RICE, Minn. — History is growing at Johnson Heritage Farms.

Rows of tomatoes, beans and peppers are slowly ripening in Rice. Each tomato, bean and pepper is slightly different. Some have dents. Others are bigger. Colors range from deep reds to vibrant greens.

That's the beauty of them.

Julie Johnson manages the 150-acre farm, even though the garden only takes a portion of that.

Every piece of produce is grown from an heirloom seed. These seeds are not hybrids or genetically modified, and they were often passed along by generations of growers, the St. Cloud Times reported (http://on.sctimes.com/14lX2sk).

"It's seed (that) people have grown forever," Johnson said. "They are true seeds."

Johnson grows seeds naturally. The crops are open-air pollinated, and she does not use fertilizer.

She buys seeds through Seed Savers Exchange, an Iowa nonprofit that promotes the preservation of heirloom seeds.

The exchange hopes to secure a genetically diverse crop. Traditional crops are engineered to have the same taste, color and shape. Heirloom seed crops are all different.

"I like true seed," Johnson said. "I like biodiversity. I don't particularly care if it doesn't have the same color or shape. Every tomato has a different, unique flavor and its own shape."

Johnson also gets seeds from friends or acquaintances. She grows four kinds of beans, including a long pole bean called the Kratzke bean.

The bean seed was from the farm's soil vendor. He gave Johnson a snuff tin full of bean seeds. The family had farmed the crop when they lived generations ago in Germany.

Another friend gave Johnson red potato onion seeds. It's a hearty winter onion that was made into an onion soup.

"This is a crop that has been around for generations," Johnson said. "In the 1930s, it was the only thing people ate because they were so poor."

Crops, such as the Kratzke bean and the red potato onion, are much like the seeds sowed by her grandmother years ago.

Johnson spent summers with her in the garden.

"She got me hooked," she said. "The fun of it grew into a passion and then it grew into an obsession."

Johnson Heritage Farms sells vegetables a few times at Sartell's Market Monday. She also has a small number of community-supported agriculture shares.

Heirloom seeds are part of a movement for locally grown and natural foods, Johnson said. The Seed Savers Exchange's 2013 yearbook offers almost 12,500 seed varieties.

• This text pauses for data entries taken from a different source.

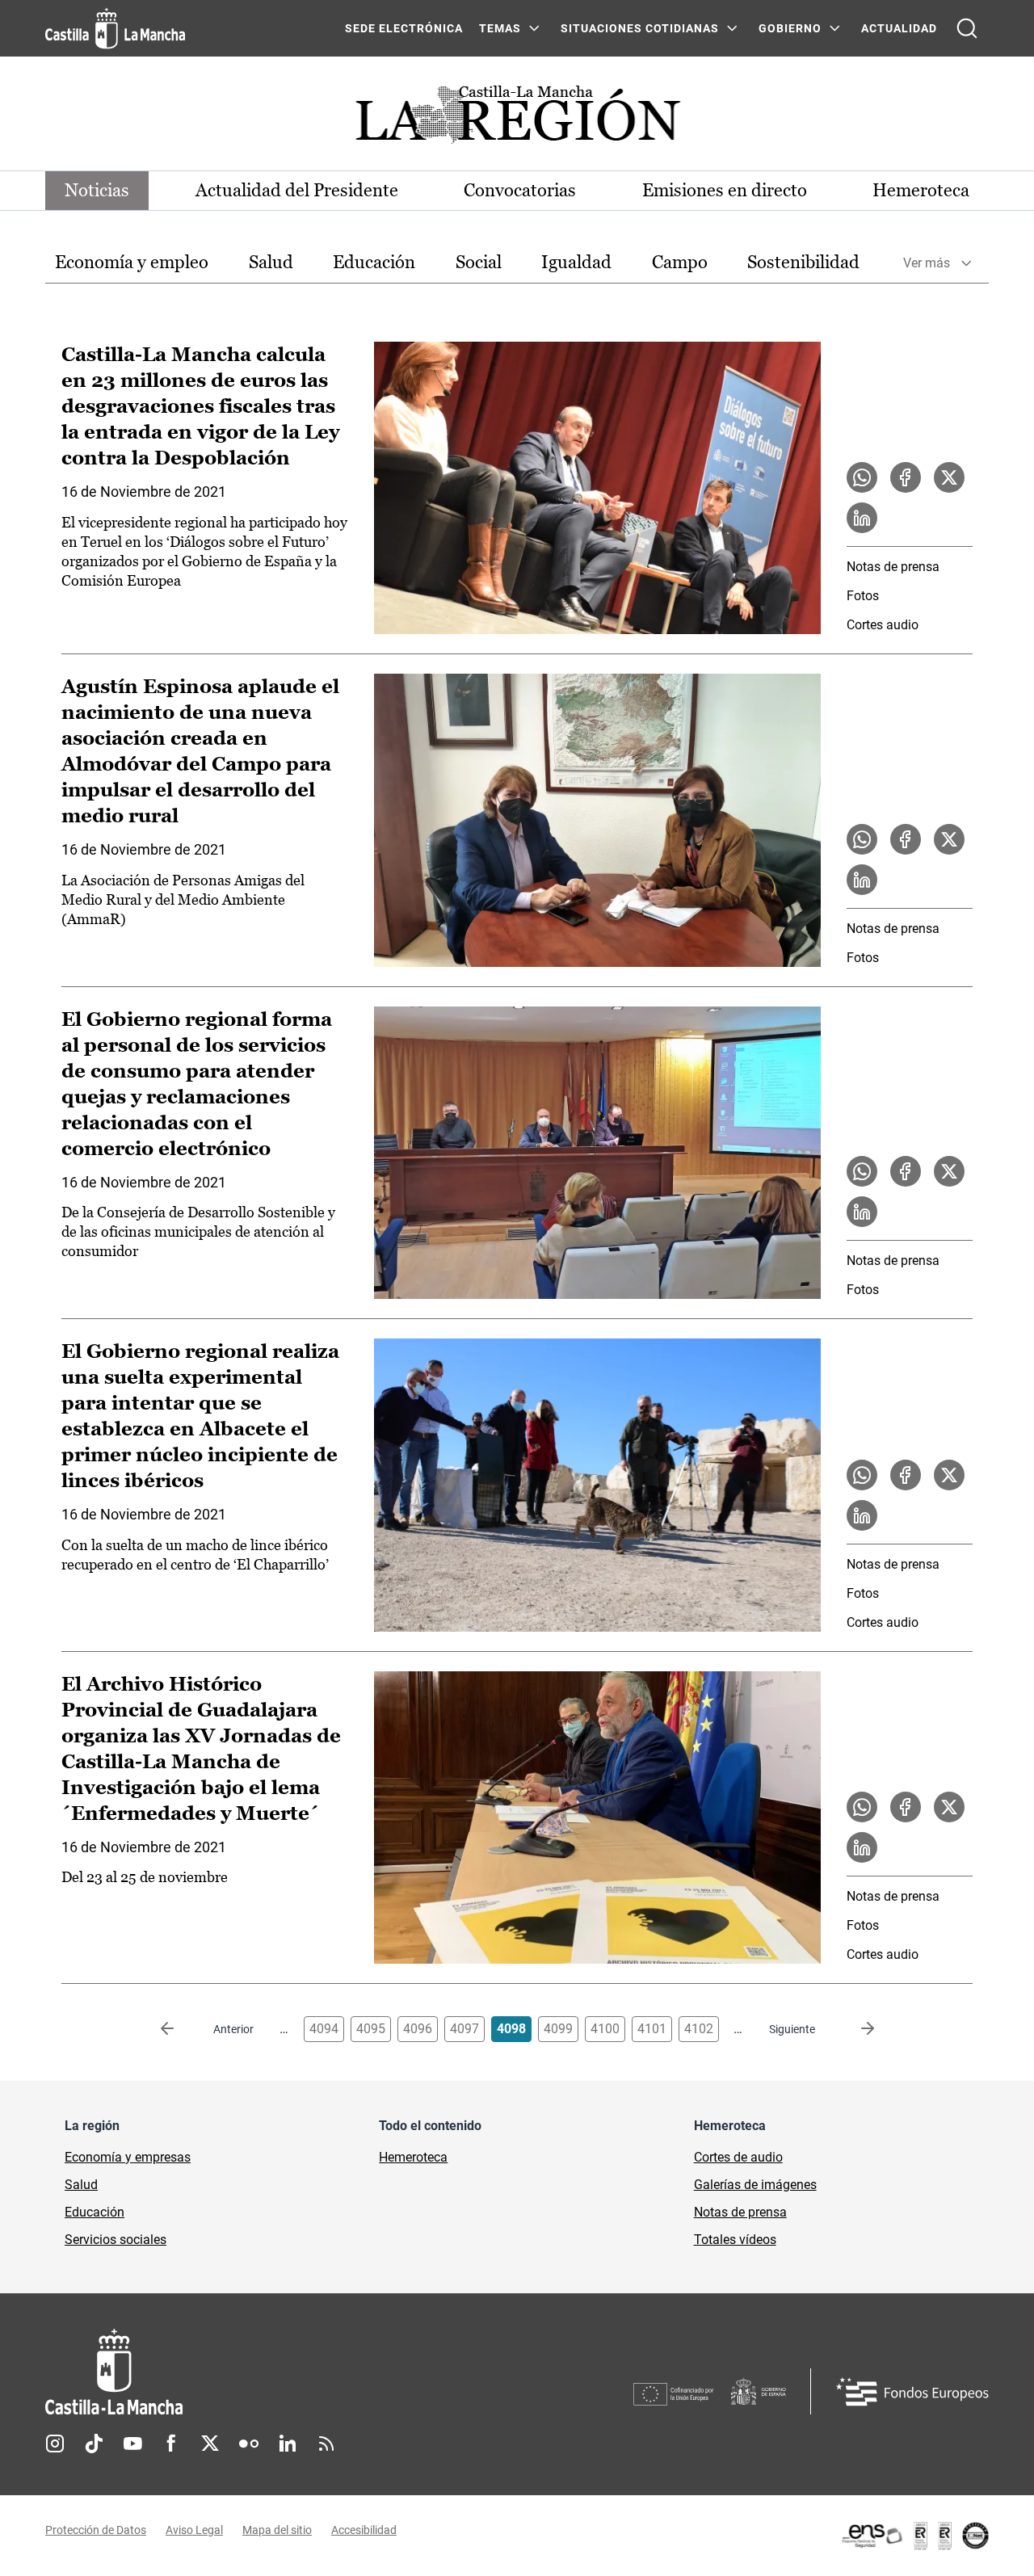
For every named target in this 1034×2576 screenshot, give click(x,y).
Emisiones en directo (724, 190)
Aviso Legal (194, 2529)
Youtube (132, 2443)
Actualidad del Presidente (296, 190)
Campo (680, 262)
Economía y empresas (128, 2157)
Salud (271, 262)
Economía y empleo (131, 262)
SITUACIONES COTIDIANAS (640, 28)
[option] (131, 263)
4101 (651, 2028)
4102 (698, 2028)
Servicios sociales (115, 2239)
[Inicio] (264, 2372)
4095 (370, 2028)
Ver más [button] (926, 263)
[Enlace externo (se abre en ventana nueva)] (914, 2535)
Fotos (863, 595)
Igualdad (576, 262)
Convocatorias (520, 190)
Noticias (97, 190)
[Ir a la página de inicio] (115, 28)
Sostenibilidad (803, 262)
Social (479, 262)
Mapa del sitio (277, 2529)
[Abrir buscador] (967, 28)
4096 (417, 2028)
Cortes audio (882, 624)
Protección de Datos (95, 2529)
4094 (323, 2028)
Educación (374, 262)
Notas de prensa (893, 566)
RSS (326, 2443)
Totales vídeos (735, 2239)
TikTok (93, 2443)
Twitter (210, 2443)
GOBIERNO (790, 28)
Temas (500, 28)
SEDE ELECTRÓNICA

All seeds are from members.

"The whole local food movement has exploded," Johnson said. "People want to know what's on their food. People have figured out that food should not have to look the same or taste the same."

Johnson credits a healthier diet to medical benefits too.

She says an organic diet helped her mother-in-law live with advanced lung cancer.

She said her family member was told she would live no longer than three months after her initial diagnosis.

Johnson's mother-in-law lived two years before dying in 2007.

"It was really the big change," Johnson said. "It was totally gutting her diet."

Heirloom seeds are coming back into vogue, but for Johnson, it's always been a way of life.

"I grow food like my grandma did," she said. "Food isn't perfect, and it doesn't have to be. It needs to be grown well and taste well."